I did a timeline of the Lesson 8 video as I found them very practical in Part 1 wiki.
There are many links, probably there was a lot of “happy noise” in the first class
I expect future timelines to be shorter.

Hi all! Just wanted to point out few issues that I had with first part of lesson 8.

Task: Get the bird out of noise, using only tensorflow 1.2 and its contrib.keras without keras .That is, content transfer. (afaik from TF Dev videos, standalone keras will be deprecated some time in the future).

I had to replace the inports on vgg_16_average.py, and handcode the loss keras.backend.mean(keras.backend.square(content_model.output - content_target)).

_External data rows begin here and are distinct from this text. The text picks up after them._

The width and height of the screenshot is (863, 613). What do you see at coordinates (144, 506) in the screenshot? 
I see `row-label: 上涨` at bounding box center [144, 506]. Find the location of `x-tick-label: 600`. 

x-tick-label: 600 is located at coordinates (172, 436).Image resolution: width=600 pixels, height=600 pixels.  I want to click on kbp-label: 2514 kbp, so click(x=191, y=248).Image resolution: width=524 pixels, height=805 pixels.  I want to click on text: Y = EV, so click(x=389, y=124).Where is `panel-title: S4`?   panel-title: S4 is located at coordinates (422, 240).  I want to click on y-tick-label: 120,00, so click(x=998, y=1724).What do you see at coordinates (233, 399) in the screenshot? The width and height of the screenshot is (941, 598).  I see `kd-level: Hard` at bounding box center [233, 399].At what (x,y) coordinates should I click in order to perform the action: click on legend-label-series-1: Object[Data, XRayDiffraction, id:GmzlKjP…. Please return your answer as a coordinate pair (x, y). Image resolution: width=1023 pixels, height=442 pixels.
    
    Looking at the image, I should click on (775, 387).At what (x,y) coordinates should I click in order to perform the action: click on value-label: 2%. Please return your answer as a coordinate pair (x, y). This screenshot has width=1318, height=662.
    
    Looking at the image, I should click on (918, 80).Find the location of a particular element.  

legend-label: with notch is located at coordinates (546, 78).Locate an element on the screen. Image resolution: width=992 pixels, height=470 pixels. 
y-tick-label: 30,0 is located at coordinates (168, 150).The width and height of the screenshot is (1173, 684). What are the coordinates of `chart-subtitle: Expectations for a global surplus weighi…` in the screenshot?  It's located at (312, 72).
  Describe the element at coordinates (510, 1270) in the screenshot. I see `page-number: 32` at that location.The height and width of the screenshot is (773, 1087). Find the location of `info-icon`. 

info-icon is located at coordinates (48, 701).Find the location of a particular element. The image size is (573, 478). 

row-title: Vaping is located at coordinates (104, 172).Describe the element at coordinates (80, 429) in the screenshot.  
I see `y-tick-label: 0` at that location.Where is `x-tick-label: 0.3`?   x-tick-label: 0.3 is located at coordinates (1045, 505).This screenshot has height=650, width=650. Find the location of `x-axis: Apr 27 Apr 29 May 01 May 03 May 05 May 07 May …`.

Other than that, most of the “porting” is straight forward and/or easily solved with a bit of doc surfing.

However, I fought a lot with a nasty bug (feature) in scikit-image. I used skimage.transform.rescale() to get my image size down. Default, this function also scales your image to [0,1]. VERY nasty feature, nothing worked. I got my MSE down but the out image is pure noise. It took me a while to track down this issue. So, use preserve_range=True parameter.

Lessons learned:

LL1: VGG is VERY sensitive both to centering the values (subtracting mean) and with the “standard deviation” of the input. It expects the range between -128 – 128 (ish)

LL2: The Evaluator class is needed so you don’t have to run the network twice (once for the loss and second for the gradients). If smb has a more elegant (pythonic) way of doing this please post!

LL3: Accidentally noted that the range of the initial random image does not matter much. Smaller values give smoother images and larger values (close to the input dynamic range) yields interesting images.